> [YOUR OBJECTIVE] Beneath this line are the data; copy exactly the part of them that opens with the line containing "Given: Click See more under the views chart" and closes with the line containing "You are a computer-use", and only that part.

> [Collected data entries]
-.-.-

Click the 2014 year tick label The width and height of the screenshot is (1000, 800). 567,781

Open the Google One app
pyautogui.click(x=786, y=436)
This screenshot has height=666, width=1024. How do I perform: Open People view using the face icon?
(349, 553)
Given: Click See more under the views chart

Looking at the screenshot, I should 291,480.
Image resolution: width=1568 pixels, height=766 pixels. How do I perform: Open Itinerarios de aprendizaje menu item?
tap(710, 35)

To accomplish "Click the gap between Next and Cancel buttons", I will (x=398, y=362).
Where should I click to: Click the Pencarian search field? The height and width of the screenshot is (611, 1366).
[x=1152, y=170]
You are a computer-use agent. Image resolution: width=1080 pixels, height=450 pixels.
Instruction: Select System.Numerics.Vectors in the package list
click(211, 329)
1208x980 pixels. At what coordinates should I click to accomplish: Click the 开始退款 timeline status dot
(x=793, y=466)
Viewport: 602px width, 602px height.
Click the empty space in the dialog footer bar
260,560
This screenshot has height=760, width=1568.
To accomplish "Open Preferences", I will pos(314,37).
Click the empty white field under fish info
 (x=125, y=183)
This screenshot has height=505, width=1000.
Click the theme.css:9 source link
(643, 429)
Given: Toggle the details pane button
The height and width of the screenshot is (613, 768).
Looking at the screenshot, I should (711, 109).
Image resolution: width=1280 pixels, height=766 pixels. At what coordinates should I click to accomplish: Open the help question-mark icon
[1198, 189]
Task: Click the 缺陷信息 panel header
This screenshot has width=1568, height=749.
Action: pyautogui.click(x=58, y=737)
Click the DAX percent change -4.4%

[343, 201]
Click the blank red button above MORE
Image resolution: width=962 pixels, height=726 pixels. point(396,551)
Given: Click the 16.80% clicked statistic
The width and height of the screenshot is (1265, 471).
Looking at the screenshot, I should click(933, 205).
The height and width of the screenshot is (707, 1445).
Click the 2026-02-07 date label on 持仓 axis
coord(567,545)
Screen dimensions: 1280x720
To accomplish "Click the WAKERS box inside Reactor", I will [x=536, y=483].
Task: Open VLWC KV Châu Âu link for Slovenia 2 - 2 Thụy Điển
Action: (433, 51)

-.-.-

> [RESPONSE AREA]
Given: Click See more under the views chart

Looking at the screenshot, I should 291,480.
Image resolution: width=1568 pixels, height=766 pixels. How do I perform: Open Itinerarios de aprendizaje menu item?
tap(710, 35)

To accomplish "Click the gap between Next and Cancel buttons", I will (x=398, y=362).
Where should I click to: Click the Pencarian search field? The height and width of the screenshot is (611, 1366).
[x=1152, y=170]
You are a computer-use agent. Image resolution: width=1080 pixels, height=450 pixels.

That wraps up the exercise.